Write out, word for word and with no pictures, each line below from the one containing "Task: Switch to the 房屋管理 tab" through the one containing "Given: Click the", both included, and no other line.

• Stored entries:
——————

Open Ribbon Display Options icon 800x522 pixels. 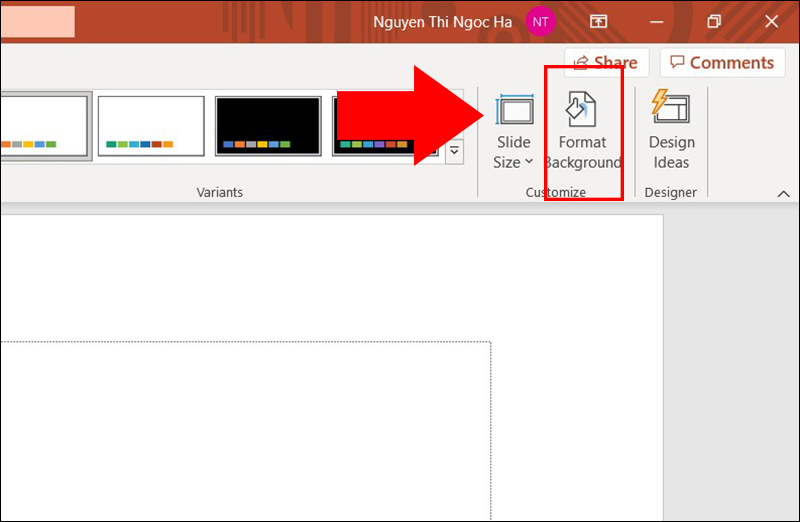point(598,21)
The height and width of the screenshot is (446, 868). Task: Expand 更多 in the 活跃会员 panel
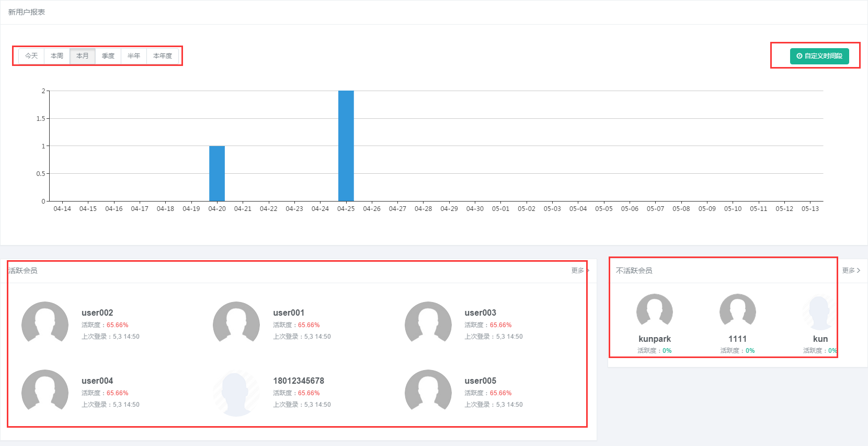(x=579, y=271)
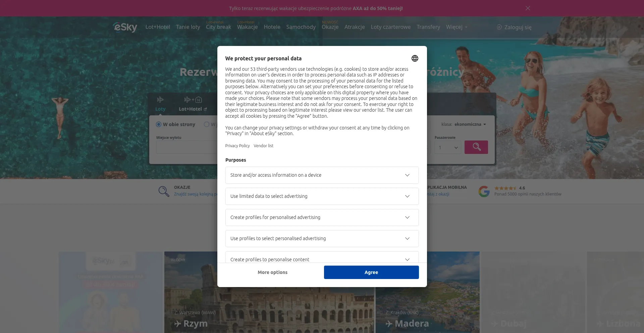Open the Więcej navigation menu

click(456, 27)
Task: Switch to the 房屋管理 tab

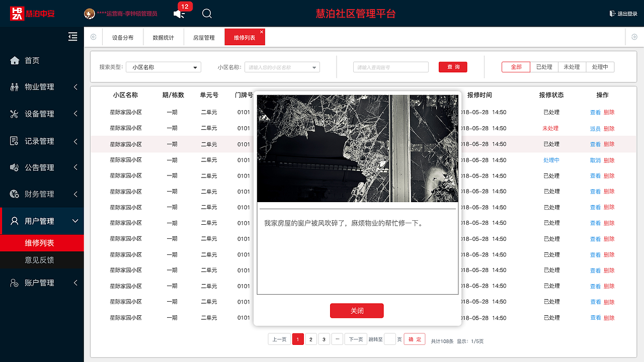Action: point(203,37)
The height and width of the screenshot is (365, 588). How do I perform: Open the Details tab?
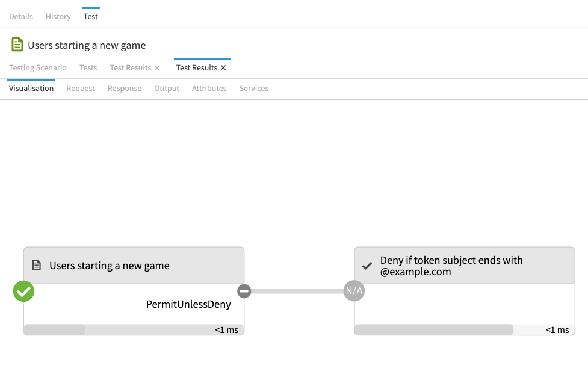coord(21,16)
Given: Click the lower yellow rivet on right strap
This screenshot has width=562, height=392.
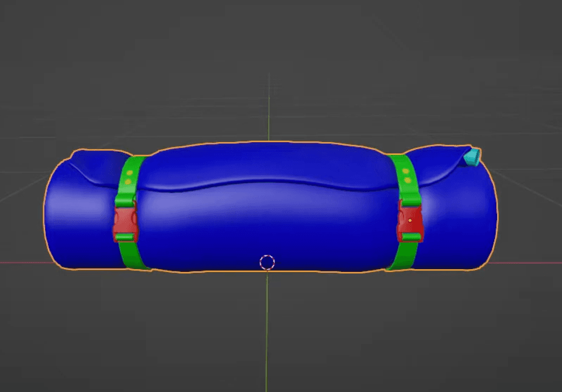Looking at the screenshot, I should coord(407,180).
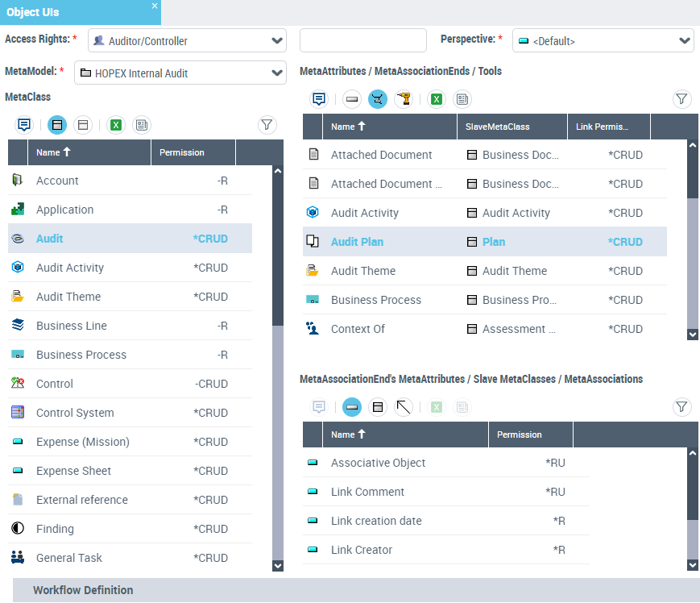The image size is (700, 603).
Task: Toggle MetaAssociationEnds view in MetaAttributes toolbar
Action: [x=377, y=99]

——————

• WRITTEN ANSWER:
Task: Switch to the 房屋管理 tab

Action: point(203,37)
The height and width of the screenshot is (365, 588). How do I perform: Open the Details tab?
coord(21,16)
Given: Click the lower yellow rivet on right strap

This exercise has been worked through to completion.